Aim of the exercise: Quote the following chronology of Lam's life from 1977 to 1982 in full, word for word.

#### Document section ####

Chronology 1977 - 1982

New life 1978 – 1982

Active but nostalgic years

W.Lam à l'atelier Clot Bramsen, Paris 1979

The year 1978 started out as an eventful year with major exhibitions underway: Brussels, London (Dada and Surrealism Reviewed); Vienna (Surrealismus aus der Sammlung: The Museum of Modern Art, N.Y.); Turin. After their inaugurations, Lam was once again in Albissola, and in August settled down to work in Giorgio Upiglio's studio in Milan. It was while he was working in the studio that Lam suffered a brain stroke and was promptly hospitalized. After several months, he was transferred to Saint Gall. Two retrospectives, in Denmark and Norway, took place without his presence. He was partially paralyzed and resigned to a wheelchair but soon found the strength to attend his exhibition in Mexico City, Wifredo Lam, coleccion Museo Nacional de Bellas Artes de la Habana, Cuba. In addition to his contribution to the event, Expression afro-cubaine, organized in Nanterre, France, in 1979, his painting La Jungla was presented at the Centre Georges-Pompidou for a period of two months. Determined to participate, if only by principle, he contributed work to the collective exhibition celebrating the Cuban Revolution at Unesco. And similarly, in April, he paid homage to his friend, the late Pierre Loeb, by participating in the exhibition L'Aventure de Pierre Loeb, la Galerie Pierre, Paris 1924-1964. His friend, Alain Jouffroy, dedicated a special edition to his life and work in the review XXe Siècle, in which all Lam's friends were present. Despite his handicap, he continued to create: drawings, engravings and ceramics, and even a few sculptures.

#### Excerpted data ####

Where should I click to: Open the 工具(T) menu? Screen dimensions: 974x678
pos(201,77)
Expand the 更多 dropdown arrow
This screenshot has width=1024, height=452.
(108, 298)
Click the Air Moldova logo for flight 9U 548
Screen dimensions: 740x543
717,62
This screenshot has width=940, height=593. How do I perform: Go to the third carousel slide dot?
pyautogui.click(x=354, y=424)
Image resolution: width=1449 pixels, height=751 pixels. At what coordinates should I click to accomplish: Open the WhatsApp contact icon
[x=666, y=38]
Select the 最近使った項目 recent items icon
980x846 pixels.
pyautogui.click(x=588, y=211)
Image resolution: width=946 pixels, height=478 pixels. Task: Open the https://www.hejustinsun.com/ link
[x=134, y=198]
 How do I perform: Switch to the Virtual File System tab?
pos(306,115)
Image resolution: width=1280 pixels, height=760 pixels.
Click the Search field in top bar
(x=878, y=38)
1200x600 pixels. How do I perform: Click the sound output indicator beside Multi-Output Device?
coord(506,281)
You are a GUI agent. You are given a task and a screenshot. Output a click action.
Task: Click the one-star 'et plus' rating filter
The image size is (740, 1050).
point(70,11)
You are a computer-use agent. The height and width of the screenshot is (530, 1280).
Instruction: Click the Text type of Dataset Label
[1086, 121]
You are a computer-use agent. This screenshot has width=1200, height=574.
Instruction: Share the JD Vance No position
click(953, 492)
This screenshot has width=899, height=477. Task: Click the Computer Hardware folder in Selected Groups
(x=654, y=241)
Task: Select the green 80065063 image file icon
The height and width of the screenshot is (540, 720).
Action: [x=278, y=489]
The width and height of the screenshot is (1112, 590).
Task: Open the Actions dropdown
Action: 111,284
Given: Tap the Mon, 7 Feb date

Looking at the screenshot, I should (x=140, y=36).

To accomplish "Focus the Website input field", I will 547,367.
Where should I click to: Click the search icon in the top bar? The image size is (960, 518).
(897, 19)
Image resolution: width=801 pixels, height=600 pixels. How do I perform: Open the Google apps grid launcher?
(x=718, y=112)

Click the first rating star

####

Answer to this task:
Chronology 1977 - 1982

New life 1978 – 1982

Active but nostalgic years

W.Lam à l'atelier Clot Bramsen, Paris 1979

The year 1978 started out as an eventful year with major exhibitions underway: Brussels, London (Dada and Surrealism Reviewed); Vienna (Surrealismus aus der Sammlung: The Museum of Modern Art, N.Y.); Turin. After their inaugurations, Lam was once again in Albissola, and in August settled down to work in Giorgio Upiglio's studio in Milan. It was while he was working in the studio that Lam suffered a brain stroke and was promptly hospitalized. After several months, he was transferred to Saint Gall. Two retrospectives, in Denmark and Norway, took place without his presence. He was partially paralyzed and resigned to a wheelchair but soon found the strength to attend his exhibition in Mexico City, Wifredo Lam, coleccion Museo Nacional de Bellas Artes de la Habana, Cuba. In addition to his contribution to the event, Expression afro-cubaine, organized in Nanterre, France, in 1979, his painting La Jungla was presented at the Centre Georges-Pompidou for a period of two months. Determined to participate, if only by principle, he contributed work to the collective exhibition celebrating the Cuban Revolution at Unesco. And similarly, in April, he paid homage to his friend, the late Pierre Loeb, by participating in the exhibition L'Aventure de Pierre Loeb, la Galerie Pierre, Paris 1924-1964. His friend, Alain Jouffroy, dedicated a special edition to his life and work in the review XXe Siècle, in which all Lam's friends were present. Despite his handicap, he continued to create: drawings, engravings and ceramics, and even a few sculptures.